In a note last Friday, its analyst Fadhli Dzulkifly said loans to the sector are boosted by a stabilising shot of lower disbursement rate which makes it easier for cherry picking.
Fadhli said risk-seeking has toned down and sectoral price-to-earnings (PER) aerated from its last report on May 24, 2017 of 26.7 times to current 23.3 times. “Even heavyweights such as IJM Corp and Gamuda took a breather by registering only -1.97% and -0.18% from our last note.”
However, Fadhli said, robust liquidity is still prevalent, as the current disbursement rate of RM5.59 billion is well above the sector’s 11-year median of RM4.17 billion or +34.1%.
He added the research house predicts the sector would not be able to maintain the dizzying height of 26.7 times PER of March 2017, when the National Development Plan (NDP) was unveiled with a promise of an extension of MRT 1.
“Hence, FYE17-FYE18 could be the year that Kuala Lumpur Construction Index‘s valuations i.e. PER will normalise within our expectation of 17.5 times,” he noted.
Furthermore, Fadhli said, the cavalcade of potential infrastructure projects under the NDP reiterates the government’s commitment to boost rural and urban connectivity.
He said the rollout is timely as infrastructure project awards tumbled to 26 projects only in March 2017 (-85.1% y-o-y) or 142 projects in Q1’17 (-63.9% quarter-on-quarter).
“Thus, we consider that NDP would be the ‘cavalry’ to bolster the sector. We reckon the impact will be seen in FYE18-FYE19 as FYE17 may welcome the 14th General Election after the SEA Games in August,” he said.
Meanwhile, Fadhli said the research house’s views on earnings attractiveness is represented by the spread between five-year MGS and earnings yield of companies under coverage. To date, the spread has improved with companies such as IJM and Cahya Mata Sarawak Bhd turning positive compared to May 2017.
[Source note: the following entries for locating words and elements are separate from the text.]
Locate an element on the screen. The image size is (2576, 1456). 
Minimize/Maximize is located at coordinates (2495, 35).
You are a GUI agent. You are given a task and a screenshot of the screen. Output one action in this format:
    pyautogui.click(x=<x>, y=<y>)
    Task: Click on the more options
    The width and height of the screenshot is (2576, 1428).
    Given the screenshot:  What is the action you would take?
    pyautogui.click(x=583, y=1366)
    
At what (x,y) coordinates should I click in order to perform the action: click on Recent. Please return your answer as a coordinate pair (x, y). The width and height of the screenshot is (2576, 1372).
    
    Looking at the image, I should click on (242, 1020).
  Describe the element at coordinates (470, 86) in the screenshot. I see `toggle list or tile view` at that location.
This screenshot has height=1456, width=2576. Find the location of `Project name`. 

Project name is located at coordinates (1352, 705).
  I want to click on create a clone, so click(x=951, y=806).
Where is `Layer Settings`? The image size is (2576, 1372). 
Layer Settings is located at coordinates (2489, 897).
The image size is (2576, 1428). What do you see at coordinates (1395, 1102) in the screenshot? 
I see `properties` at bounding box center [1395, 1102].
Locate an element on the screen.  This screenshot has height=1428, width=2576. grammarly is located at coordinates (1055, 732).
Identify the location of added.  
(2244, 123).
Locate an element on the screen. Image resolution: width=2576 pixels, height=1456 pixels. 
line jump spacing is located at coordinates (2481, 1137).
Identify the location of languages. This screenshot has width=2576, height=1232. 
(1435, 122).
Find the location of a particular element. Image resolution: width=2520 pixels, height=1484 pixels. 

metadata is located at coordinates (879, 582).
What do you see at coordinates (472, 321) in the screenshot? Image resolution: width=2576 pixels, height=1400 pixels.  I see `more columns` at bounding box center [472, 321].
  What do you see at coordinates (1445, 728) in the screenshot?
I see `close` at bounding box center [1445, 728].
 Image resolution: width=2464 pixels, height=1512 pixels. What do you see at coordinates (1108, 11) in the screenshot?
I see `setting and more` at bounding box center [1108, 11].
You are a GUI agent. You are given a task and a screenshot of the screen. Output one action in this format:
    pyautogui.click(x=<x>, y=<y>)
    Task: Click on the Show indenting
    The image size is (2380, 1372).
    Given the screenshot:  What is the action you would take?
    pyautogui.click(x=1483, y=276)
However, he said companies such as Malaysian Resources Corp Bhd (MRCB) and small-caps such as Muhibbah Engineering (M) Bhd, Gabungan AQRS Bhd and Vivocom International Holdings Bhd are most persistent despite being inundated among other companies.
“We regard the spread as moats showing the intrinsic strength of the respective companies. As such, we continue to favour Muhibbah and MRCB as our leading choice.”